Suriname did not question CGX's licence before drilling started
- Sully
Key oil well results likely next week

By Patrick Denny in Canouan
Stabroek News
July 5, 2000


Despite claiming sovereignty over an area offshore Guyana, the Suriname government had never questioned the licence issued by Guyana to the Toronto-based company, CGX Energy Inc.

CGX President, Kerry Sully, told reporters yesterday in St Vincent and the Grenadines that at no time since the company was issued a licence in 1998, nor in the 18 months it took to negotiate the licence, was it approached or warned by the Suriname government about its activities.

Sully, who flew to Canouan Island where the CARICOM Summit is being held, with CGX Director Dennis Clemens in case they were needed, addressed the media at the press centre in the casino complex of the Carenage Beach Resort and Golf Club.

The CGX rig had been forcibly ejected from its drilling location in Guyana's maritime jurisdiction on June 3, by two Surinamese gunboats and efforts by the Guyana government to get the rig to return unhindered to its location have been fruitless. Since then it has been moved to another location and Sully said that by next week, the drilling results should indicate whether its efforts would be successful.

Sully said the company had a one in five chance of finding oil, which, in terms of exploration, was a very good ratio of success. Sully said that if CGX struck oil it would transform the economy of Guyana and Suriname.

About the June 3 incident, Sully said that the first contact was made by the Surinamese authorities on May 31, when a warning was issued to CGX. To questions about the forced removal of the rig on June 3, Sully said that the captain of the rig obeyed the orders of the Surinamese army fearing for the safety of his crew. The captain had reported the matter to his head office which had also advised that he remove. Sully said that in the 12 hours that the captain was given to remove the rig or face the consequences, the Surinamese gunboats remained in the area.

Clemens, who was with Sully at the press briefing said that the company had turned to the Canadian government for advice when it received the first warning on May 31, and was advised that it should allow Guyana and Suriname to resolve the dispute.

The Suriname government has denied that force had been used to get the rig to move and supplied a videotape which was broadcast to the region on Monday evening by the Caribbean Broadcasting Union. However, Stabroek News understands that the scene revealed the rig complying with orders to move. The ultimatum which was given to the rig captain at 12:45 am on June 3, was not a part of the video.

Briefing the Guyanese media covering the Summit on Monday, President Bharrat Jagdeo had said there was enough time for the Guyana Defence Force to have gone to the area, as he had been informed when the boats were dispatched to the location. He said he had decided against it because he felt that the matter should be dealt with at the diplomatic level. At that time too, he said, the foreign ministers of both countries were involved in arranging a meeting to discuss the issue.

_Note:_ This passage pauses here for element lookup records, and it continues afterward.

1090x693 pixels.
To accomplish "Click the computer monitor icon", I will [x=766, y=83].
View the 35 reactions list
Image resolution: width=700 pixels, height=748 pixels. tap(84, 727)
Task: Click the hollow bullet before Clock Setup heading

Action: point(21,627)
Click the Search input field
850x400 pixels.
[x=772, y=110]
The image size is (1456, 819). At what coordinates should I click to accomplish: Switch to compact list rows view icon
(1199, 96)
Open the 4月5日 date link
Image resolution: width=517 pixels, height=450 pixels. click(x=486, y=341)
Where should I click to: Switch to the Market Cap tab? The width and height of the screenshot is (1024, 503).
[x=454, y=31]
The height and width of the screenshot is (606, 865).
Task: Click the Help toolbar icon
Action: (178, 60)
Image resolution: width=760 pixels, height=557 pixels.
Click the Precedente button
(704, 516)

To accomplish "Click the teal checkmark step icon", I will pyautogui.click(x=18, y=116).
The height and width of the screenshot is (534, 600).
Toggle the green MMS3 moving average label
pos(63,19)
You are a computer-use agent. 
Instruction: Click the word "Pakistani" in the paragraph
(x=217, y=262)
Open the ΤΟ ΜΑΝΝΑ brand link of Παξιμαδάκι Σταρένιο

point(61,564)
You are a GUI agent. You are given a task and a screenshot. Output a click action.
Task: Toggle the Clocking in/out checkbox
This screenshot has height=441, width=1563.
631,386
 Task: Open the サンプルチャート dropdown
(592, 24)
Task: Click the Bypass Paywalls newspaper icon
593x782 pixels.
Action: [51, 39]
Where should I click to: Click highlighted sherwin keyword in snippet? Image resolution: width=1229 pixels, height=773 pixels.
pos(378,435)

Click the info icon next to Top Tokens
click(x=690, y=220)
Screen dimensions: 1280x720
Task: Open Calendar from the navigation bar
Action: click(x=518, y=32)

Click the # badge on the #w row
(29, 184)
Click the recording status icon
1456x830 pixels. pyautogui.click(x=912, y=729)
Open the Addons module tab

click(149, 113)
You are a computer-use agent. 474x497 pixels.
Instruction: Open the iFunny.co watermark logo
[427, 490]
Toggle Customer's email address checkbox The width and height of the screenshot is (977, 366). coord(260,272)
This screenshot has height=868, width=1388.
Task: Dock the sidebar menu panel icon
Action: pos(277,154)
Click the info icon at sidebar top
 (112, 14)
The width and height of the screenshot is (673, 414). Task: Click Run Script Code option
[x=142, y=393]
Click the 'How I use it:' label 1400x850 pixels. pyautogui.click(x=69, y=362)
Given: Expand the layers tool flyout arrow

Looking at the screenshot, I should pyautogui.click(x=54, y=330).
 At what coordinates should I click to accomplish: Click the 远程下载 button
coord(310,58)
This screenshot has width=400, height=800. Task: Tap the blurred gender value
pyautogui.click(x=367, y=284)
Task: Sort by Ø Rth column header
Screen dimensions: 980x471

Clemens said that CGX was the smallest oil company in the world but if it struck oil on its concessions it would be among the largest producers. He said that the company had spent some US$12 million in the area, more than any other company had done in the past nine years and would expend no more than Shell or one of the large companies would at this stage of the operations.

He said that CGX had raised US$16 million for the venture and its investors were committed to financing the various stages of its operations as the project moves forward.

Responding to questions as to why if CGX knew it was in a disputed area it did not approach the Surinamese authorities, Sully said that for 42 years there had been cooperation between Guyana and Suriname culminating in the 1989 agreement (concluded by then presidents of Guyana and Suriname, Desmond Hoyte and Ramsaywack Shankar), which led to the 1991 Memorandum of Understanding signed by Ambassador Extraordinaire and Plenipotentiary, Dr John Kolader of Suriname and Dr Cedric Grant, Presidential Adviser to the President of Guyana.

Clemens said that his company's shareholders had asked them to go to Canouan so that they could be on hand to speak to all concerned. Sully said, too, that they had used intermediaries to let the Surinamese authorities know of their presence and their availability to talk, but had not been contacted as yet.

Clemens said that reports of secret interests in CGX by persons in Guyana and Suriname were false, explaining that the company was a publicly regulated one and the names of its shareholders were accessible. He said that because of the various nationalities of the crew members on the rig, the situation was being closely observed by the US State Department as well as the Canadian and British governments.